A Blog by Jonathan Low

 

Jul 12, 2012

IMF Finds a Large Financial Sector Can Impede Economic Growth

You can be excused for thinking greed, ethical lapses, bonuses, cheating customers.

Given everything that has happened over the past five years, no one would blame anyone else for thinking that.

But this is fundamentally about misallocation of resources. The problem is that an overly large financial sector sucks up resources better spent on more productive investments. This distortion is created by the power that any large mass of power and momentum creates both through its economic and political heft. And, as the current situation in the US and Europe demonstrates, when the threat that this imbalance may be challenged arises, those benefiting from it issue baleful warnings about the impending doom sure to follow if their advantage is curtailed.

The research from the IMF ignores the self-serving appeals to emotion and focuses on how too much emphasis on the financial sector can result in resources that might more productively be allocated to investment in new technologies, products or services be erroneously applied to pursuit of financial activity for its own sake. The problem with this is that it creates a mass that almost inevitably becomes unstable. Think, too much of a good thing...And it may exacerbate some of the negative characteristics which western society has come to associate with behavior in that sector because like any other species or force that goes unchallenged for too long, it becomes less efficient when competition diminishes.

The bitter fight against increased financial regulation is probably a doomed rear-guard action. Not so much because the forces of reason and progress will prevail, but because the markets themselves will not tolerate the diminished returns associated with inefficient enterprises so will find others venues for investment. JL

Pat Garofolo reports in Think Progress:
Over the last several decades, the financial sector has made up a larger and larger percentage of the U.S. economy, eventually accounting for 40 percent of corporate profits before the financial crisis of 2008. By the end of 2011, even as Americans on Main Street were still grappling with the effects of the Great Recession, finance made up a larger percentage of the economy than it did before the crash.

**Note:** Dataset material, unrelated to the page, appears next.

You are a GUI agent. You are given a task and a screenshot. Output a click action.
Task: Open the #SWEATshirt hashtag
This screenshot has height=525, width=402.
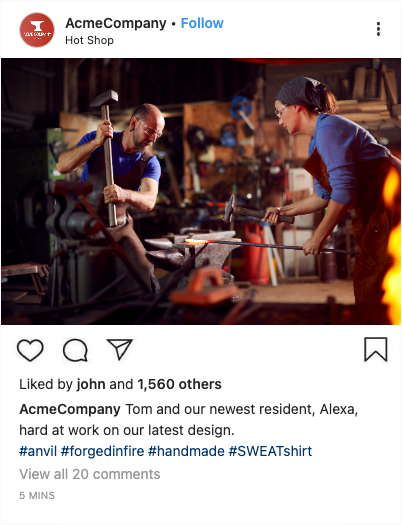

The financial sector is supposed to promote growth by allocating capital to useful parts of the economy, but is that what it’s really doing?
In a new working paper for the International Monetary Fund, Ugo Panizza, an economist with the United Nations Conference on Trade and Development, and two other economists found that a smaller financial sector can actually be good for economic growth:

In a new Working Paper titled “Too Much Finance?” and published by the International Monetary Fund, Jean Louis Arcand, Enrico Berkes, and I use various econometric techniques to test whether it is true that limiting the size of the financial sector has a negative effect on economic growth. We reproduce one standard result: at intermediate levels of financial depth, there is a positive relationship between the size of the financial system and economic growth. However, we also show that, at high levels of financial depth, a larger financial sector is associated with less growth. Our findings show that there can be “too much” finance. While Greenspan argued that less credit may hurt our future standard of living, our results indicate that, in countries with very large financial sectors, regulatory policies that reduce the size of the financial sector may have a positive effect on economic growth.

The authors add that “our analysis suggests that there are several countries for which smaller financial sectors would actually be desirable,” as a financial sector that is too large increases the odds of a crisis and increases the misallocation of capital to less useful sectors of the economy. But of course, any efforts to shrink some of the financial behemoths in the U.S. — or to separate out risky trading from more traditional lending — are met with howls from conservatives.